* _Stored data entries_:
* * * *
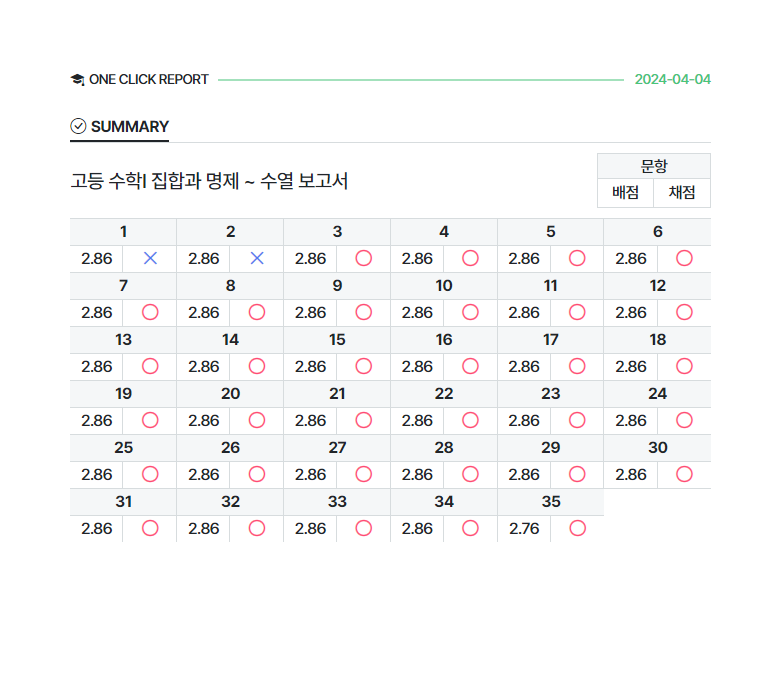Select the SUMMARY tab

[129, 127]
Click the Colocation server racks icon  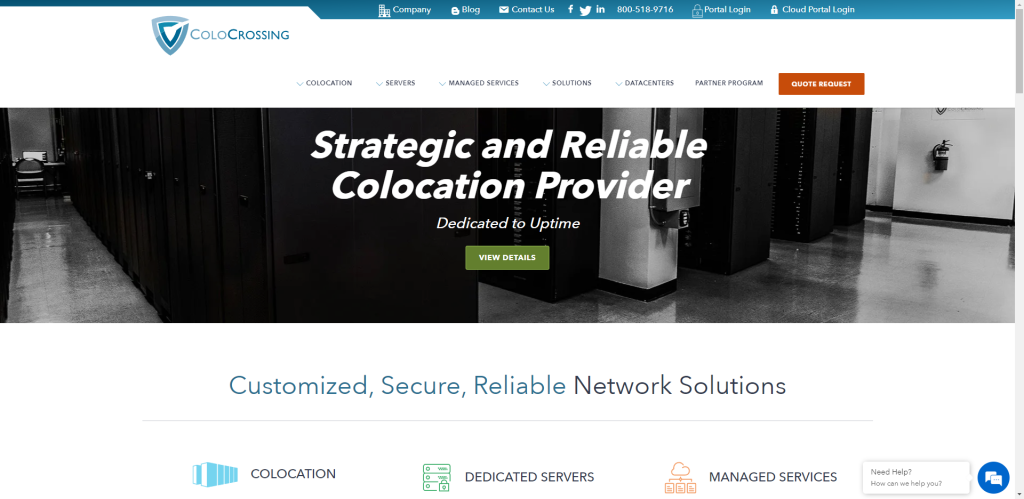coord(216,474)
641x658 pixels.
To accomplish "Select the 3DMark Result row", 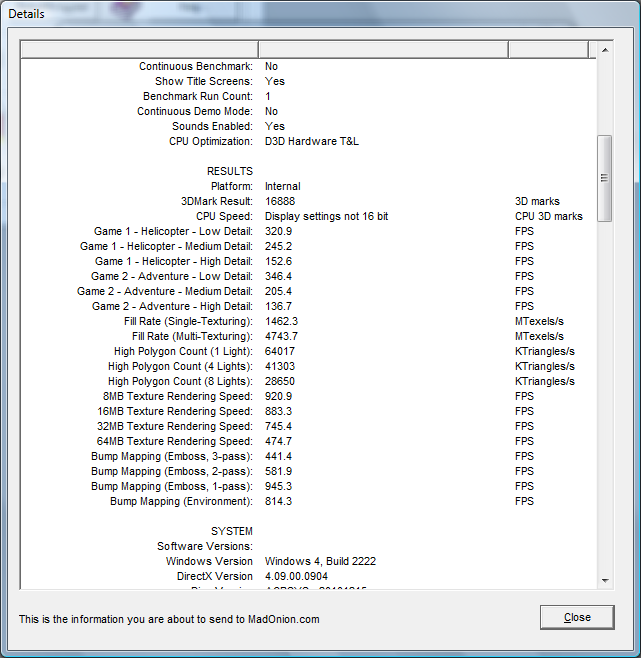I will tap(216, 201).
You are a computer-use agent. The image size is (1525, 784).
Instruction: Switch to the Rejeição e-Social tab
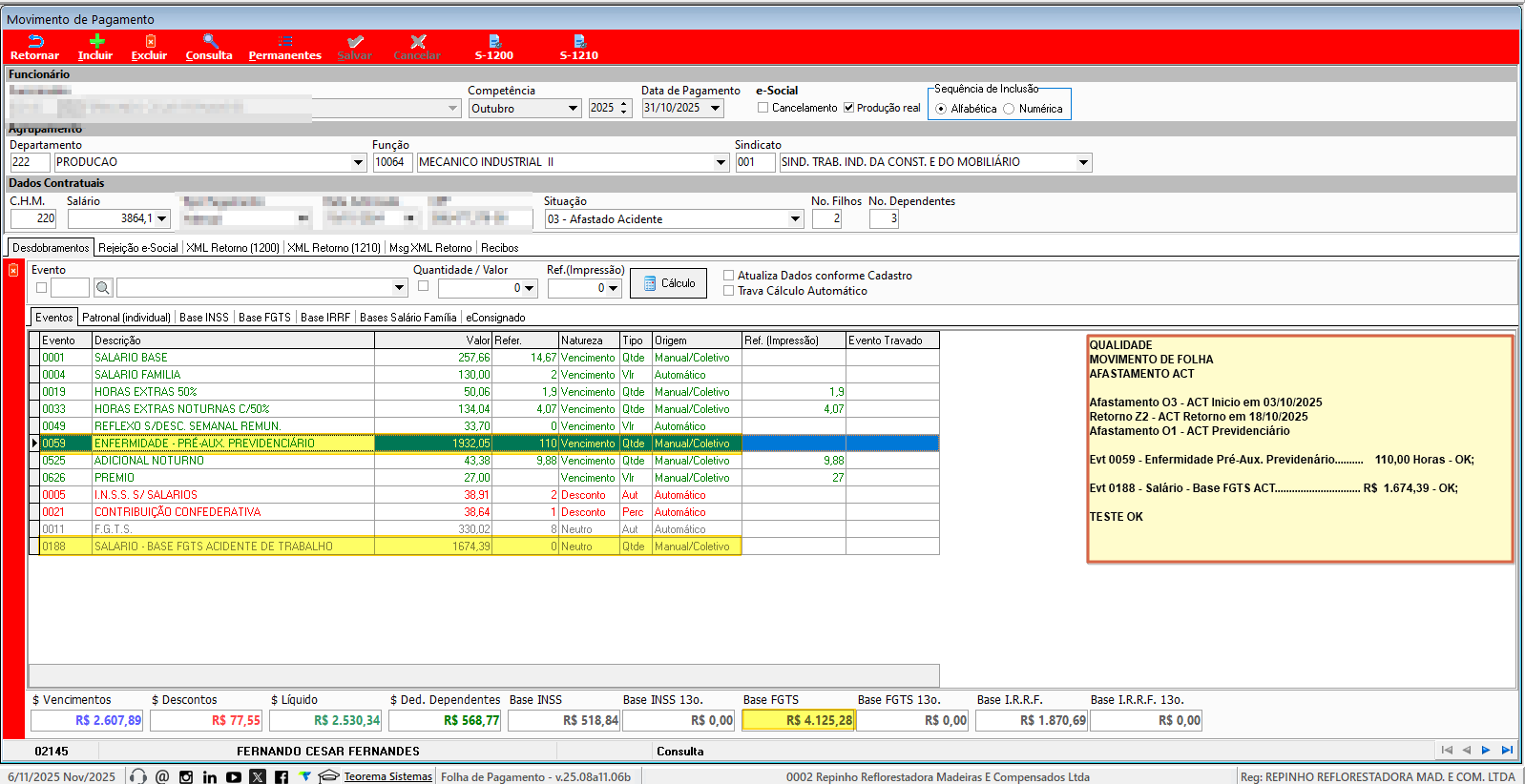pos(138,248)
* * * *
* _WHAT THE EXERCISE ASKS_:
Your reply must hold only the lines from the line containing "Instruction: Switch to" through the end of the records above, written out exactly, both ends included, with no pictures, please.

* _REPLY TO THE EXERCISE_:
Instruction: Switch to the Rejeição e-Social tab
pos(138,248)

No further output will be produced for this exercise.